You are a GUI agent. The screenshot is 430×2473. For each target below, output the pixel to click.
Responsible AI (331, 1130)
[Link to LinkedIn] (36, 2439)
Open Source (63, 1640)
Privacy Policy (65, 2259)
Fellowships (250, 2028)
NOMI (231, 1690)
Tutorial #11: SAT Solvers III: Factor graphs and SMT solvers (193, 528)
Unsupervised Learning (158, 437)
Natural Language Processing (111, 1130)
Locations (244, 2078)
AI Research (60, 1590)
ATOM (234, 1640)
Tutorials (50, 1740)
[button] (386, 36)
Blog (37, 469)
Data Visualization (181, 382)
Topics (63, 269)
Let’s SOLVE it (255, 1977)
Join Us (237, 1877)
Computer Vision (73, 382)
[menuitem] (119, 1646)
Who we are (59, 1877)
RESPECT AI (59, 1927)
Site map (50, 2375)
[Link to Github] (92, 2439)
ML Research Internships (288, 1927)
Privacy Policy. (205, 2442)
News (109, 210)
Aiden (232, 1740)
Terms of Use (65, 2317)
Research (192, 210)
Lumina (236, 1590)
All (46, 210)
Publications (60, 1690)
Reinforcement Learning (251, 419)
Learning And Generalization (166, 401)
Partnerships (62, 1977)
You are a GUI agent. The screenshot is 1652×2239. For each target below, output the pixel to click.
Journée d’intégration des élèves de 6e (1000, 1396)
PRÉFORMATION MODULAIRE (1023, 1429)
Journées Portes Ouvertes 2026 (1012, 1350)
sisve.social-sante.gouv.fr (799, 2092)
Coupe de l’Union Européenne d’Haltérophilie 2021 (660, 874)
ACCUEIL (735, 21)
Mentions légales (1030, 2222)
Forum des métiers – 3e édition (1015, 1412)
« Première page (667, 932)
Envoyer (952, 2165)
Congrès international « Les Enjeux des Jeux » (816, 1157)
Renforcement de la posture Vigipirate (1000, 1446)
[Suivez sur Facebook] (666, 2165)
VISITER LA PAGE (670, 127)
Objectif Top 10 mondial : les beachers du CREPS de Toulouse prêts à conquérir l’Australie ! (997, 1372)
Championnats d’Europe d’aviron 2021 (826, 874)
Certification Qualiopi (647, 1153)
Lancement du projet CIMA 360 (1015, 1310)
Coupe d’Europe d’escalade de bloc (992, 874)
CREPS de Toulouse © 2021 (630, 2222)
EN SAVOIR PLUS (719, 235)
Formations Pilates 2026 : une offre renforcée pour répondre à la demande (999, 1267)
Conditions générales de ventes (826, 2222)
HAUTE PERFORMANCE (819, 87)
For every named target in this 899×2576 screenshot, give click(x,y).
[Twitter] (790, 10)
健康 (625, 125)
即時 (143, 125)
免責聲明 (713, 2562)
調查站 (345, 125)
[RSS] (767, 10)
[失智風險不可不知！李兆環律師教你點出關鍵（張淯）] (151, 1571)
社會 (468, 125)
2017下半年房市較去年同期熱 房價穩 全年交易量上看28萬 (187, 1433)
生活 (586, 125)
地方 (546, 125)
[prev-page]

- [Requirement] Starting with the first line of the records above, give back each line exactly until the line with "Championnats d’Europe d’aviron" has been given as well.

- [Task result]
You are a GUI agent. The screenshot is 430×2473. For each target below, output the pixel to click.
Responsible AI (331, 1130)
[Link to LinkedIn] (36, 2439)
Open Source (63, 1640)
Privacy Policy (65, 2259)
Fellowships (250, 2028)
NOMI (231, 1690)
Tutorial #11: SAT Solvers III: Factor graphs and SMT solvers (193, 528)
Unsupervised Learning (158, 437)
Natural Language Processing (111, 1130)
Locations (244, 2078)
AI Research (60, 1590)
ATOM (234, 1640)
Tutorials (50, 1740)
[button] (386, 36)
Blog (37, 469)
Data Visualization (181, 382)
Topics (63, 269)
Let’s SOLVE it (255, 1977)
Join Us (237, 1877)
Computer Vision (73, 382)
[menuitem] (119, 1646)
Who we are (59, 1877)
RESPECT AI (59, 1927)
Site map (50, 2375)
[Link to Github] (92, 2439)
ML Research Internships (288, 1927)
Privacy Policy. (205, 2442)
News (109, 210)
Aiden (232, 1740)
Terms of Use (65, 2317)
Research (192, 210)
Lumina (236, 1590)
All (46, 210)
Publications (60, 1690)
Reinforcement Learning (251, 419)
Learning And Generalization (166, 401)
Partnerships (62, 1977)
You are a GUI agent. The screenshot is 1652×2239. For each target below, output the pixel to click.
Journée d’intégration des élèves de 6e (1000, 1396)
PRÉFORMATION MODULAIRE (1023, 1429)
Journées Portes Ouvertes 2026 (1012, 1350)
sisve.social-sante.gouv.fr (799, 2092)
Coupe de l’Union Européenne d’Haltérophilie 2021 (660, 874)
ACCUEIL (735, 21)
Mentions légales (1030, 2222)
Forum des métiers – 3e édition (1015, 1412)
« Première page (667, 932)
Envoyer (952, 2165)
Congrès international « Les Enjeux des Jeux » (816, 1157)
Renforcement de la posture Vigipirate (1000, 1446)
[Suivez sur Facebook] (666, 2165)
VISITER LA PAGE (670, 127)
Objectif Top 10 mondial : les beachers du CREPS de Toulouse prêts à conquérir l’Australie ! (997, 1372)
Championnats d’Europe d’aviron 2021 (826, 874)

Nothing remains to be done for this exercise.